In 2005 Cha put aside the comic roles he had become known for and appeared in the grisly period thriller Blood Rain. The film's unexpectedly robust commercial success confirmed Cha's popularity among Korean audiences. He further proved his versatility in Jang Jin's Murder, Take One (also known as The Big Scene).

Cha starred in his first melodrama Over the Border (2006), about a North Korean defector. He then reunited with Jang Jin in My Son (2007), and he said his experience as a father helped a lot in learning the character. Stylish crime thrillers Eye for an Eye (2008), and Secret (2009) followed.

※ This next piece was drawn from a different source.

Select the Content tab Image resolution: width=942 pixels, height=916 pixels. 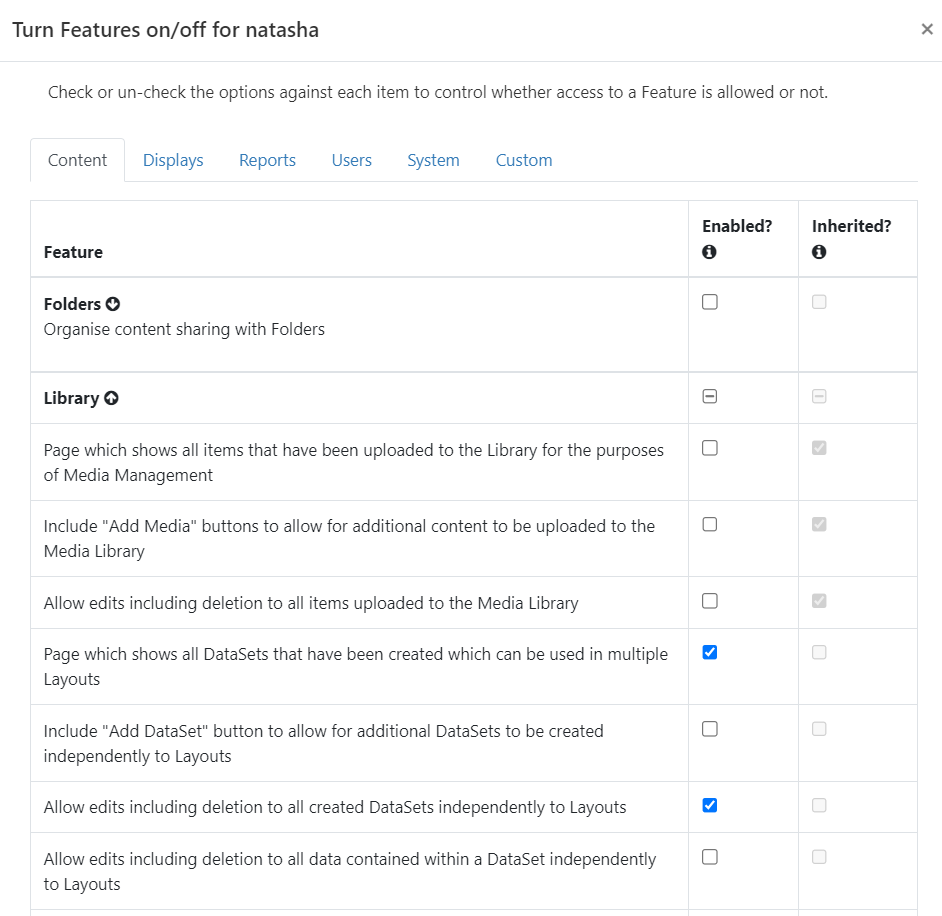[78, 160]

Cha returned to television in 2009, in the political fairytale City Hall penned by writer Kim Eun-sook. 2010 was a busy year for him, with Cha appearing in two films, the Lee Joon-ik-helmed period actioner Blades of Blood, and Korean War film 71: Into the Fire, followed by spy series Athena: Goddess of War.

In 2011 his character in the hit romantic comedy series The Greatest Love, arrogant top star "Dokko Jin," became a mini pop culture phenomenon, giving rise to numerous commercial deals and parodies, as well as awards for Cha.

Cha made his theater debut in 2012 in the stage play Bring Me My Chariot Fire alongside Japanese actors Tsuyoshi Kusanagi, Ryōko Hirosue, Teruyuki Kagawa, and Korean veteran actor Kim Eung-soo. Set in the historically turbulent early 1900s, the plot focuses on the friendship of artists from Korea and Japan who work together to preserve traditional Korean arts.

In 2014, Cha signed with the talent agency YG Entertainment, then starred in the police series You're All Surrounded. This was followed by his third team-up with director Jang Jin in the comedy noir film Man on High Heels, which subverted Cha's "macho" image by having him play a transgender homicide detective.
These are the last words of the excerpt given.